Oito homens são investigados por tentativa de assassinato de promotor e diretor de presídios em SP.
Oito homens estão sendo investigados pela Polícia Civil e pelo Ministério Público por suspeita de ligação com o Primeiro Comando da Capital (PCC) em um plano para assassinar o promotor Lincoln Gakyia e o diretor de presídios Roberto Medina.
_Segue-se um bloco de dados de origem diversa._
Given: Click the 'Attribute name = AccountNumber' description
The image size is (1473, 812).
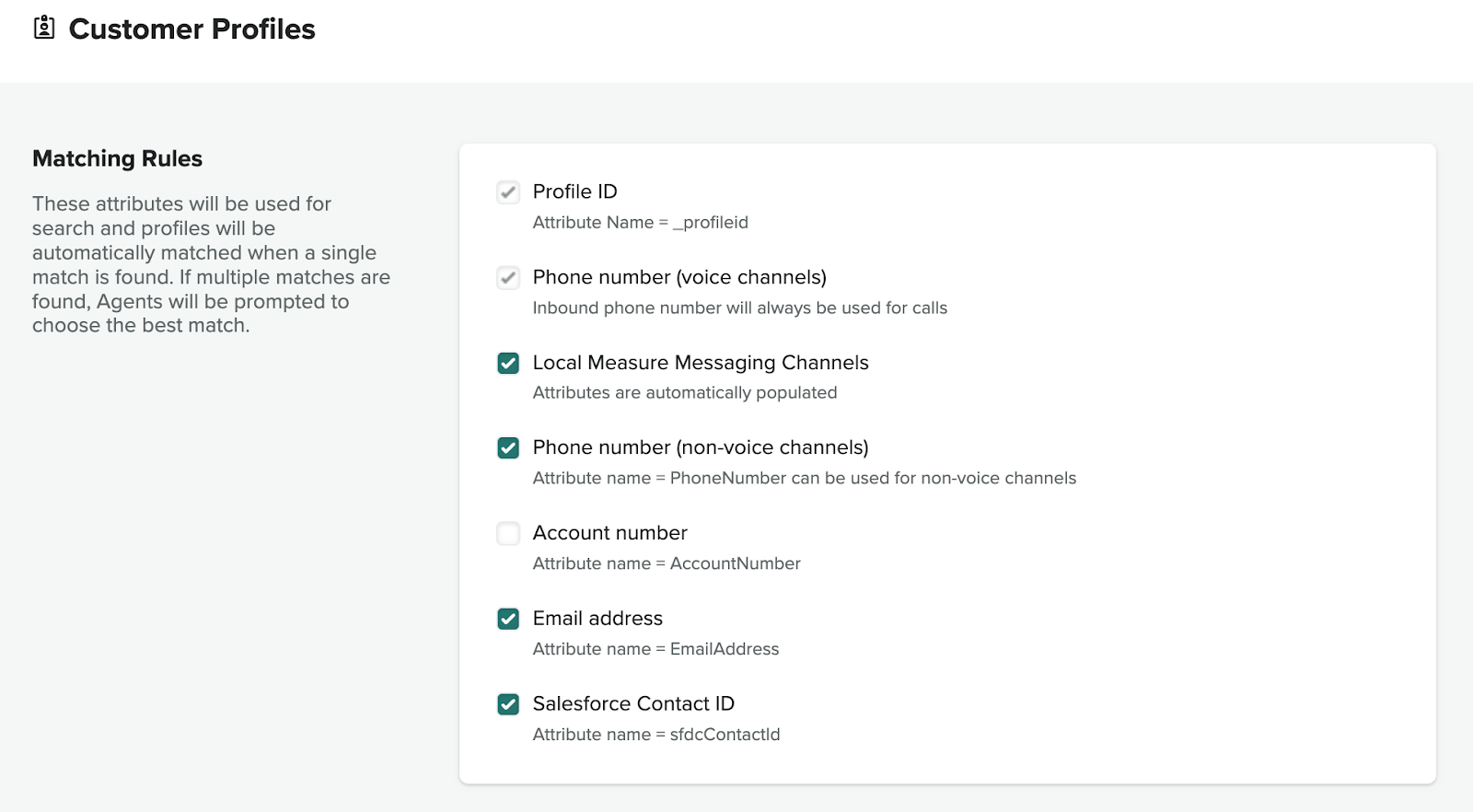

A descoberta do plano ocorreu após a prisão de cinco dos suspeitos por tráfico de drogas entre julho e setembro, onde evidências foram coletadas a partir de seus celulares.
A investigação
Os cinco investigados presos são:
- Jefferson Douglas Braz Santana, conhecido como “Proibido”: monitorava o promotor Lincoln;
- Diego da Silva Lima, ou “Lima”: também monitorava Lincoln;
- Wellison Rodrigo Bispo de Almeida, chamado de “Corinthinha”: recebeu mensagens sobre Medina;
- Victor Hugo da Silva, o “Falcão”: tinha provas de sua participação no plano;
- Sergio Garcia da Silva, conhecido como “Messi”: monitorava o diretor dos presídios.
Além deles, três outros suspeitos foram alvos de mandados de busca nesta sexta-feira (24).
A ameaça
O promotor Lincoln Gakyia revelou que o plano para matá-lo faz parte de uma ordem maior do PCC, que inclui a execução de outros representantes do estado. As investigações indicam que os criminosos alugaram uma casa próxima à residência de Gakyia para planejar o ataque. Imagens aéreas registraram reuniões no local, que também funcionava como ponto de distribuição de drogas.
Medidas judiciais
A Justiça autorizou a quebra dos sigilos telefônicos dos suspeitos para aprofundar a investigação e identificar mais envolvidos no esquema. As ordens da cúpula do PCC, que frequentemente são comunicadas de forma codificada, têm sido interceptadas por meio do trabalho de inteligência da polícia.
Conclusão
A situação demonstra a crescente preocupação das autoridades com a atuação do PCC e a capacidade da organização criminosa de ameaçar agentes de segurança pública. As investigações seguem em andamento para desmantelar essa rede criminosa.